What do you think about taking 500 snow goose decoys and dividing them into two groups of hunters, 2 to 3 hunters in each group? Do you think that would be more productive than hunting five guys in 500 decoys?

What if the two groups were in the same field separated by say 300 yards and not downwinding each other?

Any ideas or responses will be welcome.


----------



## prairie hunter (Mar 13, 2002)

Perry you know the answer better than I, but here it goes.

Yes, split the decoys into two separate groups. Then place the five hunters inbetween each spread and as far away from the decoys as you can get.

Then pass shoot the birds as the flare from either spread.

*Hey you just created a funnel. *

Should work for about one season. Then ....


----------



## GooseBuster3 (Mar 1, 2002)

What time of the year is this taking place, spring or fall? If it was in the fall I would just leave the spread, why ##### up your duck shoot when they come right on top of you in the snow dekes. But as for spring you can try it but that pass shooting of the decoy spread only works whe it is really windy and crappy out. On a nice day you wouldnt have a chance.


----------



## nodakoutdoors.com (Feb 27, 2002)

Perry, I'm a HUGE advocate of spreading out the decoys. A relaxed feed will allow birds to move about and feed away from the flock where food is more abundant. When a feed is unharassed for hours, you'll find birds feeding along the road. When they feel stressed they stick to the bunch and hold towards the middle, despite lower amounts of food.

The only problem with spreading the decoys is having enough hunters to cover the whole spread. I grew up hunting with 8 guys spread in singles all over a large spread. With no communication, one hunter would pull up and shoot..and 7 others would follow up with poor, flaring shots. The result was fewer harvests and too many cripples.

I like to have at least a group of 3, and when the shot is called, all three barrels go up at once. I think next year I'm going to split up the groups more and use all-way radios to communicate among the pit bosses. So there's no surprises and everyone can take quality shots.

Plus if you're hunting with rookies...nobody really wants them with guns pointing at them at all times from behind. That's one of the first things I take into account in the field. I was almost shot 2 springs ago.


----------



## Perry Thorvig (Mar 6, 2002)

Oh boy, some more food for thought. Thanks guys for responding. I am talking mostly about fall hunting.

I like the big funnel idea when you spread 500 decoys into two groups of 250 and place them 300 yards apart. We often spread our deeks into two parts with about 50 to 60 yards in between them. Singles and small groups like to fly up the funnel between the two groups.
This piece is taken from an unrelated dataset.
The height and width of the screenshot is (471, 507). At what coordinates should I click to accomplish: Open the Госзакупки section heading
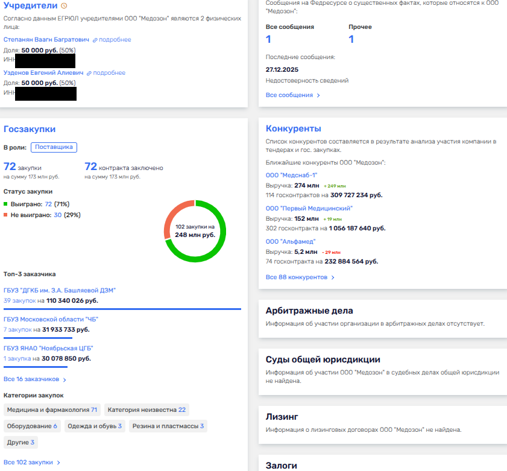pyautogui.click(x=30, y=129)
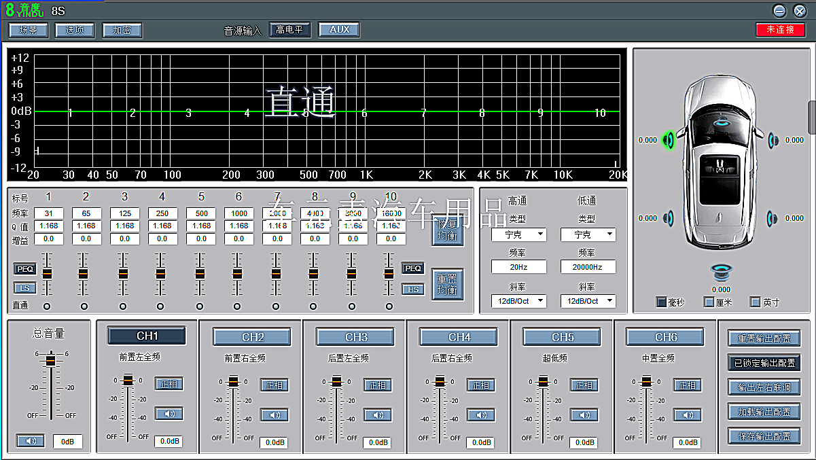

The 300 yard separation might just get those flaring flocks to try to sneak up the middle of the big funnel. We just might get some shooting if we are in low profile blinds or camouflage really well out there in the open between the two big bunches of decoys.
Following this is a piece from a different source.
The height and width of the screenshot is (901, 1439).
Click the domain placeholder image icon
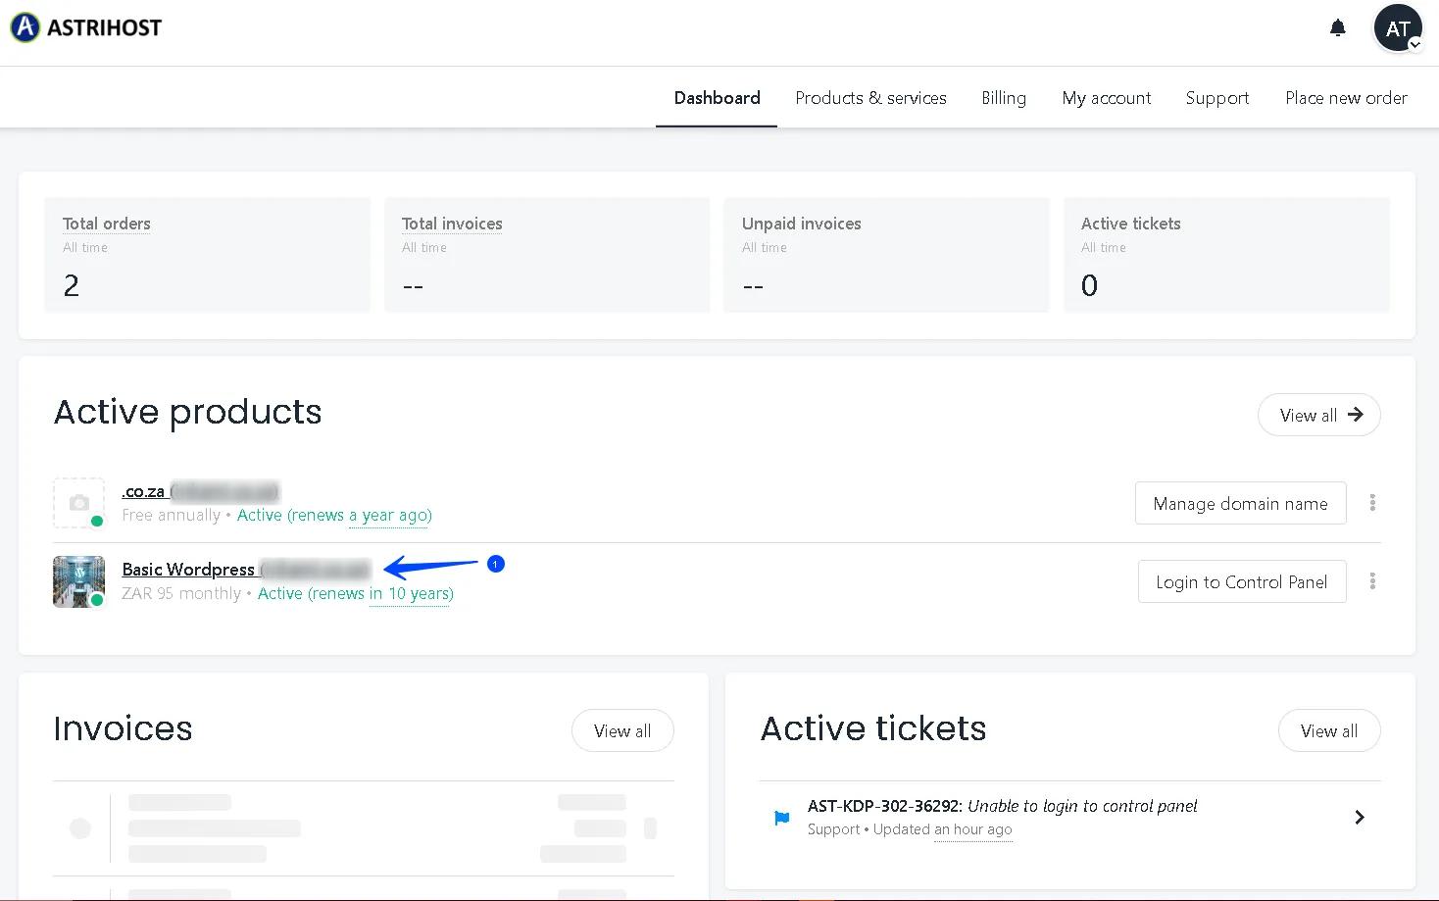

BUT, I have to agree with Goosebuster3. I think we would sacrifice our duck shooting. It is a tradeoff. ---- The whole darned world is about tradeoffs.
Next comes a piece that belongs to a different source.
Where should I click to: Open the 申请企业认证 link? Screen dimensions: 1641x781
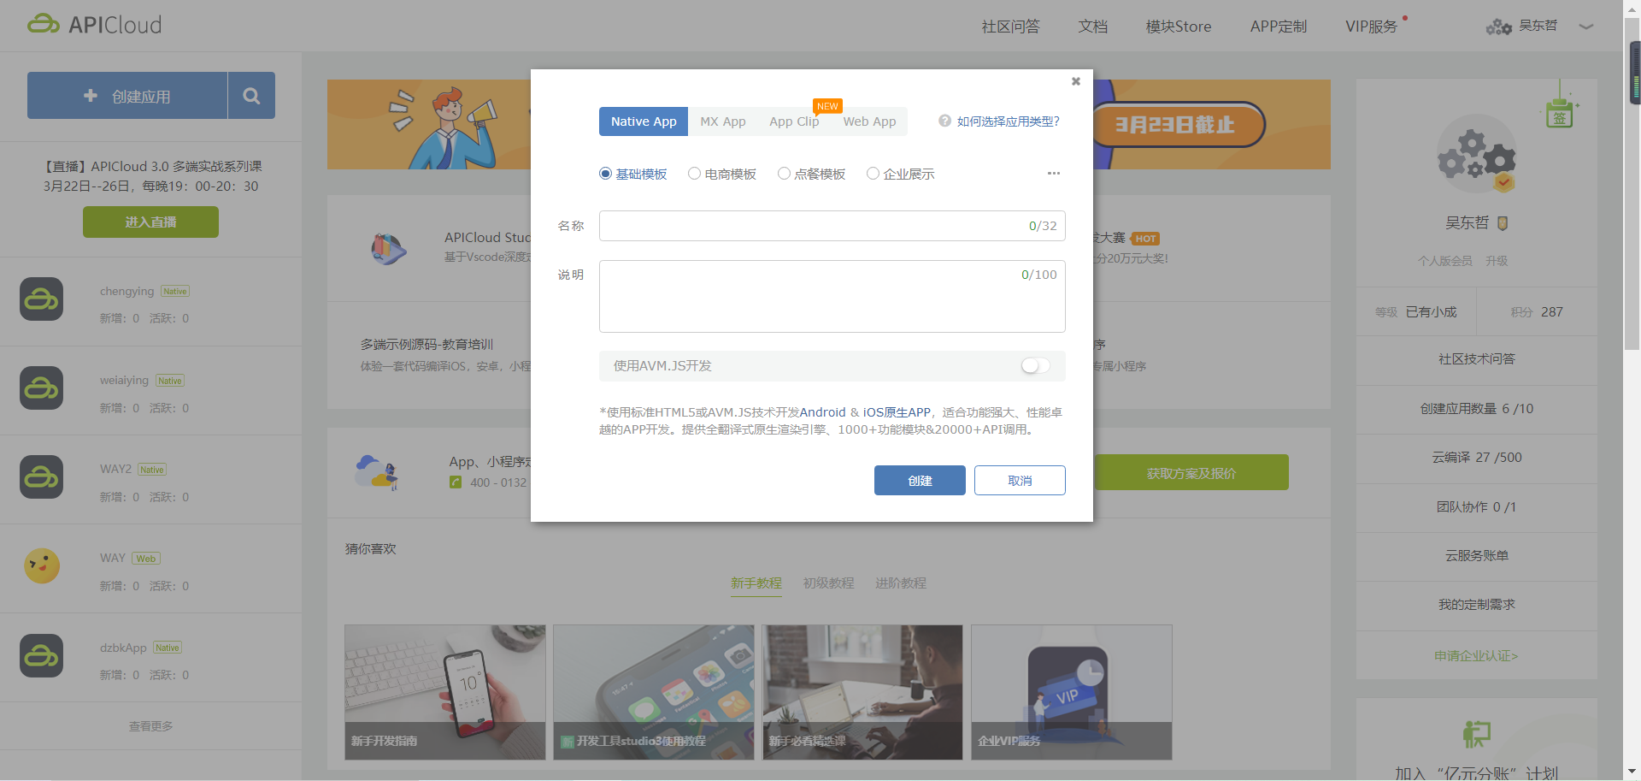pos(1476,655)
Chris. You bring up another point. Shooters do need to be coordinated. However, how far can we go in using walkie-talkies? I do not have a problem talking back and forth about what just happened. But, I would think the game wardens might not look kindly on me getting on the walkie-talkie- and telling my buddies 300 yards away that a single is coming in from behind them. I think that would be illegal.


----------



## Qwack (May 25, 2002)

Walkie talkies are illegal for waterfowl (and all other?) hunting in MN. Not sure about ND.


----------



## nodakoutdoors.com (Feb 27, 2002)

Sorry for my ignorance...I wasn't aware it was illegal for waterfowl.


----------